--- start of TEXT PROVIDED ---
In Re Landrum

267 B.R. 577 (2001)

In re Richard L. LANDRUM, Debtor.

No. 00-12590.

United States Bankruptcy Court, S.D. Ohio, Western Division.

August 3, 2001.

*578 Patrick J. Conway, Cincinnati, OH, for Debtor.

Margaret A. Burks, Cincinnati, OH, trustee.

MEMORANDUM OF DECISION

JEFFERY P. HOPKINS, Bankruptcy Judge.

The matter on for decision in this case is one of first impression in our district. It requires the Court to rule on the Debtor's objection (Doc. 12) to the claim of Homeside Lending, Inc. (Homeside), the holder of a first mortgage on the Debtor's residence. The issue presented is whether Homeside is entitled to attorney's fees as part of its claim for arrears. The Debtor argues that 11 U.S.C. § 1322(e) limits the fees that a mortgagee may recover as part of a claim for arrears to the extent, inter alia, such fees are prohibited by state law. The mortgagee, Homeside, contends that § 1322(e) limits only the recovery of interest on arrears. In the alternative, Homeside argues that Ohio law does not preclude the recovery of attorney's fees, pursuant to the terms of a promissory note, in the context of a mortgagor's reinstatement of a defaulted loan. Because a contractual stipulation for the payment of attorney's fees contained in a non-commercial promissory note between parties of unequal bargaining power is void under Ohio law, we hold that § 1322(e) precludes Homeside from recovering attorney's fees as part of its claim for arrears.

I

On August 16, 1996, the Debtor executed a $73,275.00 promissory note and a mortgage to secure the same. Sometime thereafter, Homeside initiated a prepetition foreclosure action against the Debtor in the Hamilton County Court of Common Pleas. Homeside obtained a judgment and the residence was appraised at $90,000.00 for a sheriff's sale. The sale, however, did *579 not occur as a result of the filing of this Chapter 13 case. Thereafter, Homeside filed a timely proof of claim (Claim No. 2) reflecting a principal balance of $71,405.54 and a $9,503.07 arrearage. Homeside classified the entire claim as fully secured.[1] Exhibit A to the proof of claim reflects that the arrearage includes, inter alia, attorney's fees for the foreclosure action and the bankruptcy case.[2]

II

Homeside takes the position that, as an oversecured creditor, it is entitled to its attorney's fees pursuant to 11 U.S.C. § 506(b). See In re Brunswick Apartments of Trumbull County, Ltd., 215 B.R. 520, 524 (6th Cir. BAP 1998) (§ 506(b) permits an oversecured creditor to recover its attorney's fees where they are reasonable and contemplated by contract between the parties), aff'd, 169 F.3d 333 (6th Cir.1999). The Debtor, however, argues that § 506(b) is trumped in this proceeding by § 1322(e) since the fees are included in a claim for arrears. Section 1322(e) provides:

Notwithstanding subsection (b)(2) of this section and sections 506(b) and 1325(a)(5) of this title, if it is proposed in a plan to cure a default, the amount necessary to cure the default, shall be determined in accordance with the underlying agreement, and applicable nonbankruptcy law.
--- end of TEXT PROVIDED ---
--- start of EXTRACTED INFORMATION ---
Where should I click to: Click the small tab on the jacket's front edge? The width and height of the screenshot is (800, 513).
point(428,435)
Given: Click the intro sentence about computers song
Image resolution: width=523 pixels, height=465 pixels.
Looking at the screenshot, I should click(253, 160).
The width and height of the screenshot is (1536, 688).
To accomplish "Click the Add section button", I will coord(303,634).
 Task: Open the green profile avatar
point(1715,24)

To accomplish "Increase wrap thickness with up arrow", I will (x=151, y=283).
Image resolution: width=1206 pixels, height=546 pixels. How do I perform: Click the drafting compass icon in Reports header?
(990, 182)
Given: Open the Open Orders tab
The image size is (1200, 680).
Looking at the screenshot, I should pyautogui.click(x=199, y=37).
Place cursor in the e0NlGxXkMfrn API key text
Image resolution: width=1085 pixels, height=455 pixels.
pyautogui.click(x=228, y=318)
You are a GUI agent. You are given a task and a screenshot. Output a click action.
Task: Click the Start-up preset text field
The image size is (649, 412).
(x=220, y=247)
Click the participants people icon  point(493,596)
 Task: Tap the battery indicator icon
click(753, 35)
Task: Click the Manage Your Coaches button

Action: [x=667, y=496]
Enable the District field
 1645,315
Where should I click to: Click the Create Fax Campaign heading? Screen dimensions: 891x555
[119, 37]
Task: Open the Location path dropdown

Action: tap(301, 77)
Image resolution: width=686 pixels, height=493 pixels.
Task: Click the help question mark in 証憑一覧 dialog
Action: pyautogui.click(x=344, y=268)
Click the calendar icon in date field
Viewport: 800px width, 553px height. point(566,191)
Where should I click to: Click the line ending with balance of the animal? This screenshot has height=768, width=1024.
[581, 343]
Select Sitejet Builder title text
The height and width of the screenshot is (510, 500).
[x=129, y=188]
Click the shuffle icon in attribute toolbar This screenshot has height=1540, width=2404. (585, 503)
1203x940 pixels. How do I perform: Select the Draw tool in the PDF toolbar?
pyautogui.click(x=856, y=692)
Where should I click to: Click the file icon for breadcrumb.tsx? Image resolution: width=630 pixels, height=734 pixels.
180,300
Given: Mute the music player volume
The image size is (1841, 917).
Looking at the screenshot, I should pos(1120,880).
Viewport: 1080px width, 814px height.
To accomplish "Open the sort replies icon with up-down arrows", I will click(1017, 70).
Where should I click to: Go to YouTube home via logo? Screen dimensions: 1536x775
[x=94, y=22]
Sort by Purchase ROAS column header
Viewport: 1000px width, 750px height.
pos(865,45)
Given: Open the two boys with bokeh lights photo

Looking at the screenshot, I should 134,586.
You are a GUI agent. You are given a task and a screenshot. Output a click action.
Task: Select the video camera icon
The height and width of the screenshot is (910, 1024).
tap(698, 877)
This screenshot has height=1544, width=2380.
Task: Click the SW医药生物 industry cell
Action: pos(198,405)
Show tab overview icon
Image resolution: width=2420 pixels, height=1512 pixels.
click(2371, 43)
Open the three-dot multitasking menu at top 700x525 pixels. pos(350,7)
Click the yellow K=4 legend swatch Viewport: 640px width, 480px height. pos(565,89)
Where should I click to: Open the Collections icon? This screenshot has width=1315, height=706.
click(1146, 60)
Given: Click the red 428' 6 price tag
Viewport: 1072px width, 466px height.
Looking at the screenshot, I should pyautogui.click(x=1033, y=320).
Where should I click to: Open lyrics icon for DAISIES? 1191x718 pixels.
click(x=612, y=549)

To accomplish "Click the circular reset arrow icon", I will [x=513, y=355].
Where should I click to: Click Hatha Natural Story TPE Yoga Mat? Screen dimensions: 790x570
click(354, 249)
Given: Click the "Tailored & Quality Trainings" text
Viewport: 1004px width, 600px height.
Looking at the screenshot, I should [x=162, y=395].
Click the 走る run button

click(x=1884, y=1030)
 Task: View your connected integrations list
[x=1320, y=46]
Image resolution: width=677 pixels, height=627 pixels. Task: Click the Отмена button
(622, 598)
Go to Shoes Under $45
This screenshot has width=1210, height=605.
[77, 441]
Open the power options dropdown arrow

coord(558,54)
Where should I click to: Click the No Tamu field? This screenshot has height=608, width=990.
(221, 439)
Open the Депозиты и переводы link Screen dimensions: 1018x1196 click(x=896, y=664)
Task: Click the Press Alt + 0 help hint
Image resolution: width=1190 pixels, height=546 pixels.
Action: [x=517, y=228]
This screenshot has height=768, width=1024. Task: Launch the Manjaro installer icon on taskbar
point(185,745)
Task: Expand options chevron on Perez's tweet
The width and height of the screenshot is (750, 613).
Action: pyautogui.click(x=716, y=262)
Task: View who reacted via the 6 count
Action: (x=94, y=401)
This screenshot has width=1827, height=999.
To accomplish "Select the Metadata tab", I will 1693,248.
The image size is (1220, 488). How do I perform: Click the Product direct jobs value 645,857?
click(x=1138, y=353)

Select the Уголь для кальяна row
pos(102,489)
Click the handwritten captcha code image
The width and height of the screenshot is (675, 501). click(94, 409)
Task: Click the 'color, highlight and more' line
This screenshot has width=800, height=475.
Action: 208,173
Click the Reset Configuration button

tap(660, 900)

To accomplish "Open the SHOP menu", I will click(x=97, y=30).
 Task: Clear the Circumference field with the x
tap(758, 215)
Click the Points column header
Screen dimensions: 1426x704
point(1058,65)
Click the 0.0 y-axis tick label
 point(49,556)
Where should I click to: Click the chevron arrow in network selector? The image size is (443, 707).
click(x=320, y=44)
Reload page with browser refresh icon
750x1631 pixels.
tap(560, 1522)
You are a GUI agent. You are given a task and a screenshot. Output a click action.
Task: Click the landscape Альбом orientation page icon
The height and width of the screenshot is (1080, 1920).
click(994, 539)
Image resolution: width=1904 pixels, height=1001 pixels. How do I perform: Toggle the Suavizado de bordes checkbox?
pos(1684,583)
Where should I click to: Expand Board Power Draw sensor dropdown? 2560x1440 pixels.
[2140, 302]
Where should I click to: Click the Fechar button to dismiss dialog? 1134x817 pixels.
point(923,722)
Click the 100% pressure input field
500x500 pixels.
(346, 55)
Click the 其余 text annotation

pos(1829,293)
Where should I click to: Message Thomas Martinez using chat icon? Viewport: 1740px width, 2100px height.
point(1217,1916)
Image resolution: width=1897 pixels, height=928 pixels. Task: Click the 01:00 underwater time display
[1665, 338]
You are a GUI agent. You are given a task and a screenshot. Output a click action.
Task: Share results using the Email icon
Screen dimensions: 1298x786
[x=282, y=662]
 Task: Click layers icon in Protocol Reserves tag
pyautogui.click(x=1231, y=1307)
--- end of EXTRACTED INFORMATION ---
## DIRECTION A
How would you say this sentence from the Landrum opinion in Spanish: "Homeside classified the entire claim as fully secured."?
## DIRECTION B
Can you pick up the Landrum opinion right after its final sentence and carry it on?
The listing has no connection to the Landrum opinion.

## WRITTEN ANSWER A
Homeside clasificó la totalidad del crédito como plenamente garantizado.

## WRITTEN ANSWER B
The Debtor contends that § 1322(e) bars the allowance of Homeside's arrearage claim for attorney's fees because Ohio law renders void the attorney's fee provision of the promissory note. Homeside advances two arguments in opposition. First, Homeside argues that § 1322(e) precludes only the allowance of interest on an arrearage claim and that it has no application to the allowance of attorney's fees as part of such claim. Alternatively, Homeside takes the position that Ohio law does not prohibit the recovery of its fees under the circumstances before the Court.

APPLICABILITY OF § 1322(E) TO ATTORNEY'S FEES

In Rake v. Wade, 508 U.S. 464, 113 S. Ct. 2187, 124 L. Ed. 2d 424 (1993), the United States Supreme Court held that an oversecured mortgagee is entitled to postpetition interest on arrears paid through a Chapter 13 plan. Homeside argues that § 1322(e), added to the Bankruptcy Code as part of the Bankruptcy Reform Act of 1994 shortly after the Supreme Court rendered its decision in Rake, serves the exclusive purpose of legislatively overruling Rake so as to prohibit the payment of postpetition interest on arrears unless provided by contract and allowed under state law. Therefore, Homeside concludes, § 1322(e) has no application to the collection of the attorney's fees portion of an arrearage claim. In support of this argument, Homeside refers the Court to the legislative history of § 1322(e).

Section 305. Interest on interest.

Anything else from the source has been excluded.